ACTIVITY
Copy out the data from the line containing "Click the green 'won' legend swatch" to its last line, exactly. No pictures.

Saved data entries
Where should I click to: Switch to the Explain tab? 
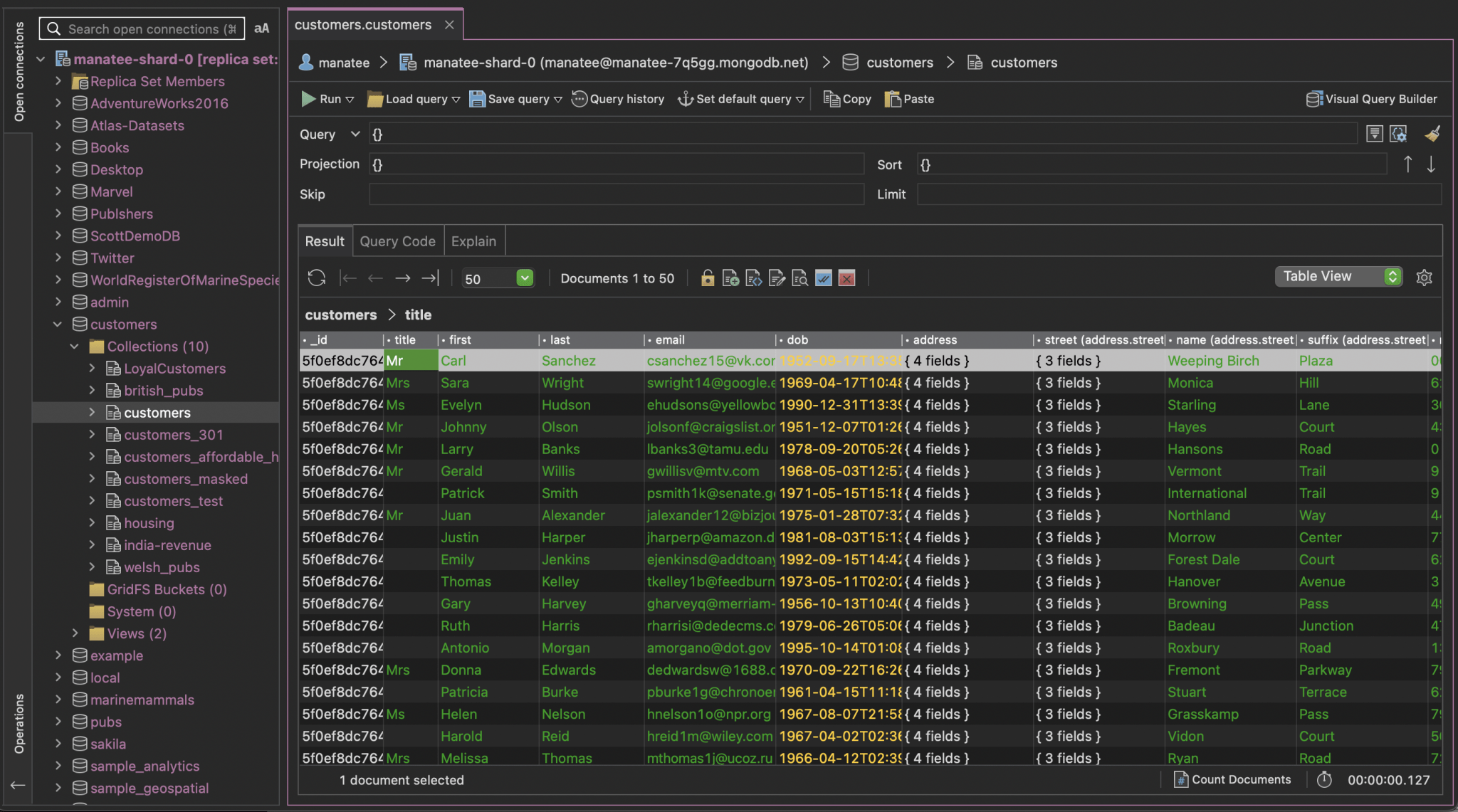473,241
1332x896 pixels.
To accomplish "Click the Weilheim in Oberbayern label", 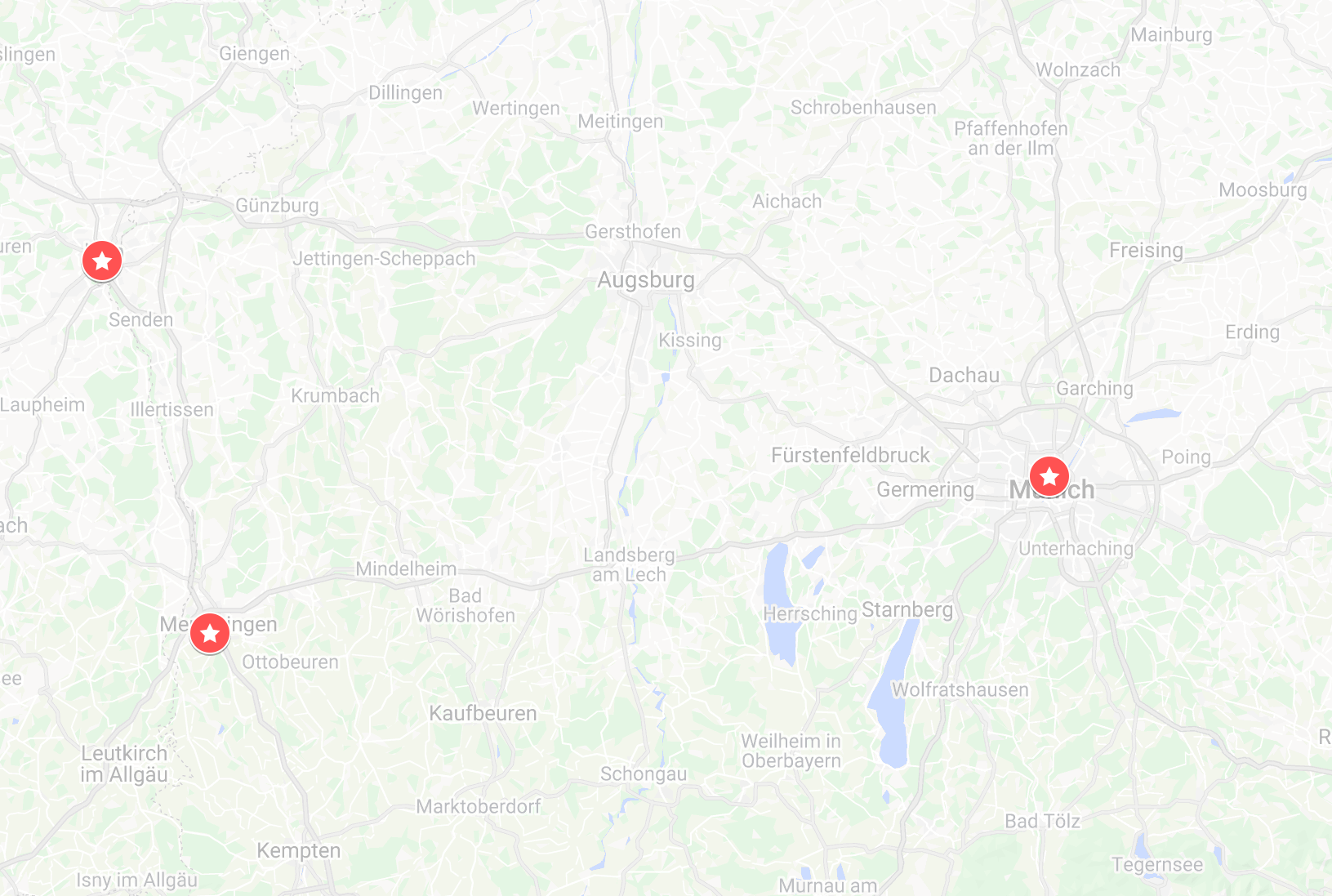I will pyautogui.click(x=791, y=751).
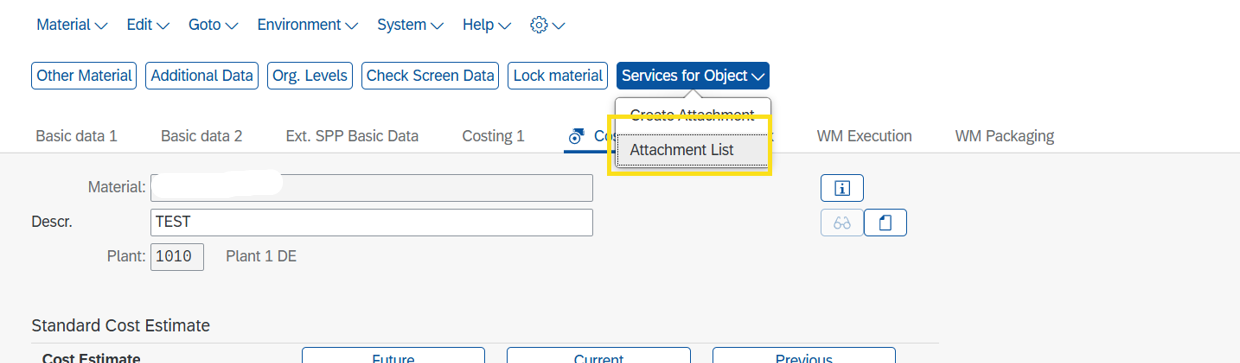Expand the Services for Object dropdown
1240x363 pixels.
point(693,76)
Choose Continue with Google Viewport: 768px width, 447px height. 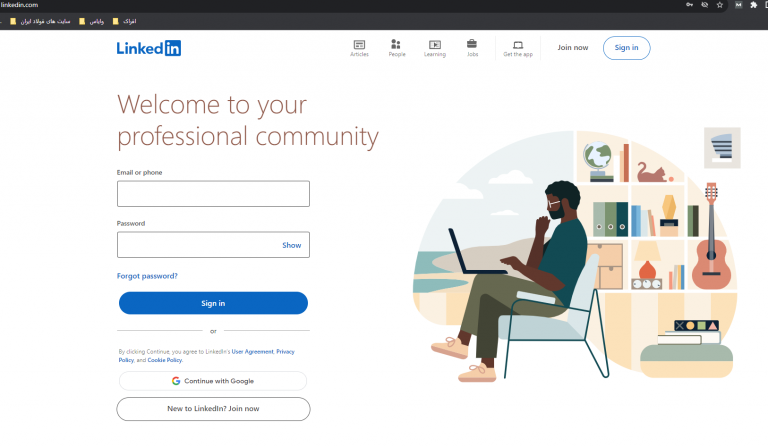(213, 381)
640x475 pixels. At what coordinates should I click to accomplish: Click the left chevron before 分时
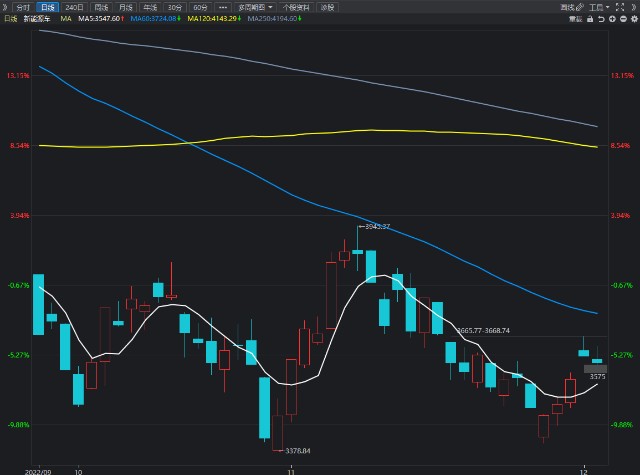click(x=5, y=7)
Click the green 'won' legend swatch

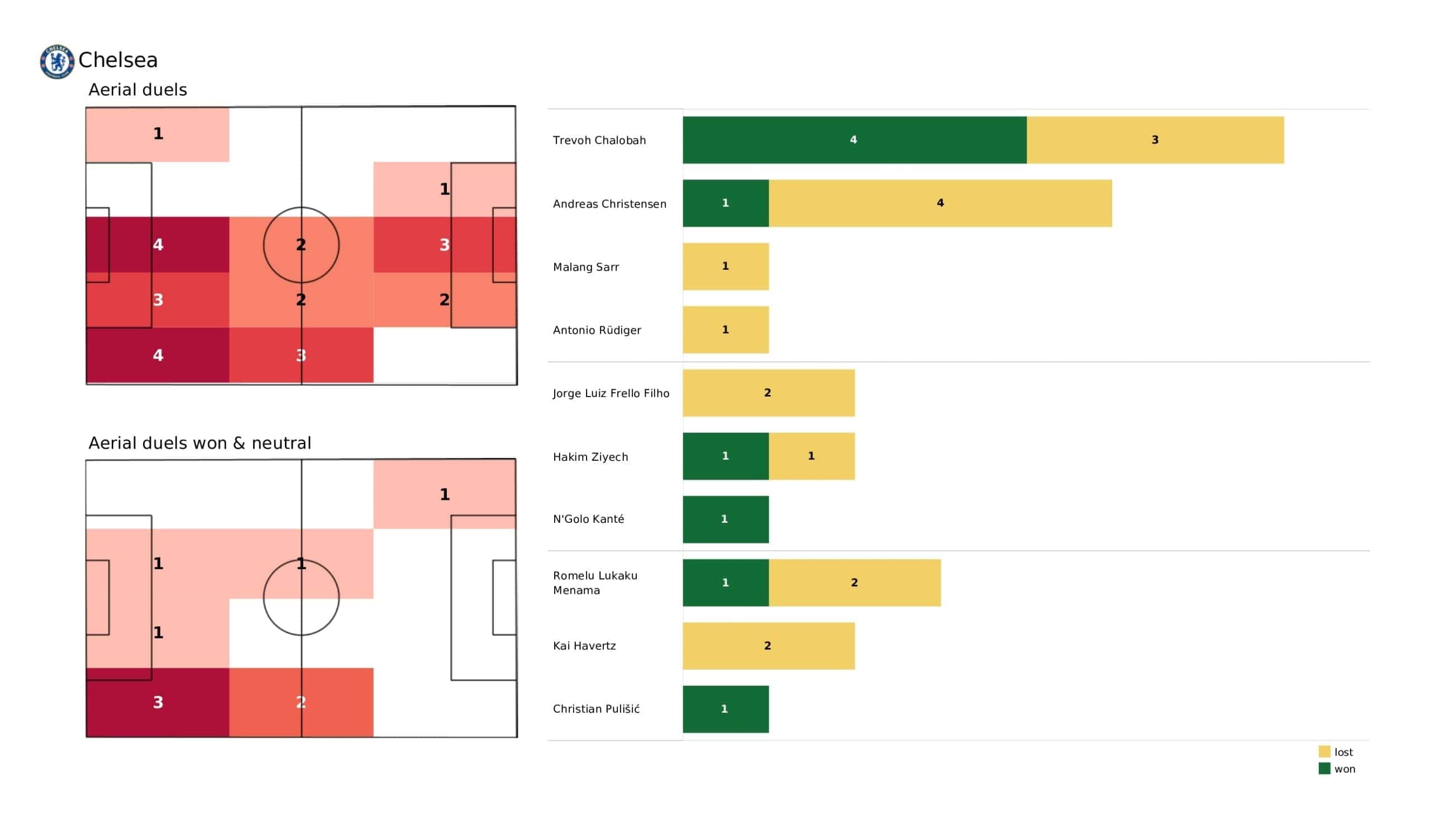[x=1324, y=769]
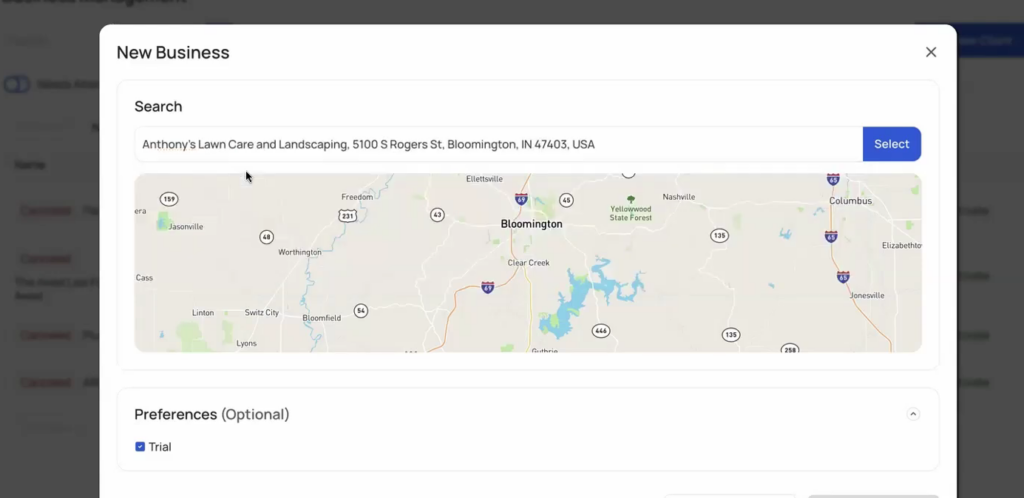Toggle the dimmed switch behind the dialog

click(x=17, y=84)
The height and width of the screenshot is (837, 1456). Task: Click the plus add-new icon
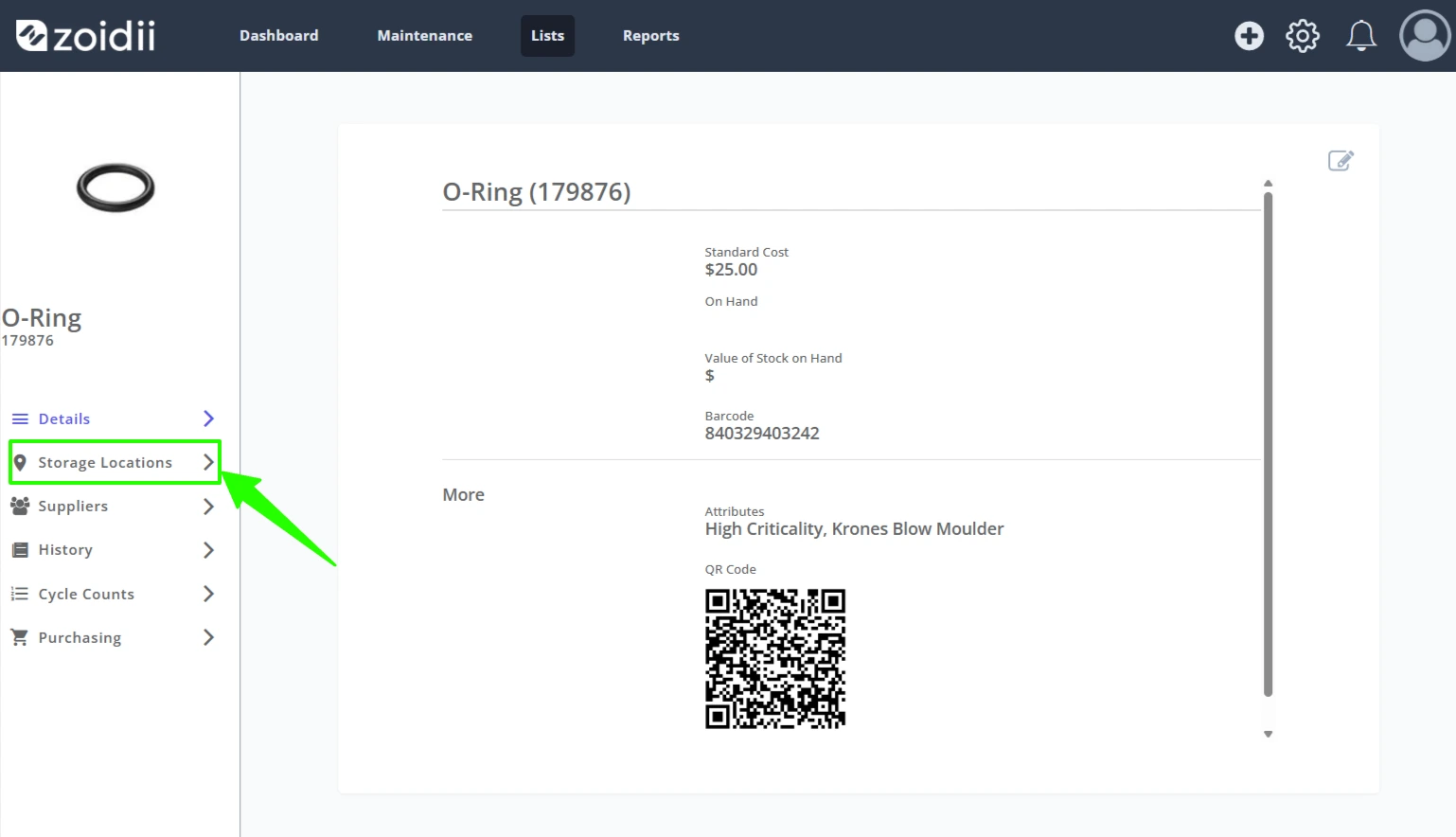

RESULT
Click the green 'won' legend swatch

[x=1324, y=769]
Toggle the dimmed switch behind the dialog

click(x=17, y=84)
The height and width of the screenshot is (837, 1456). Task: Click the plus add-new icon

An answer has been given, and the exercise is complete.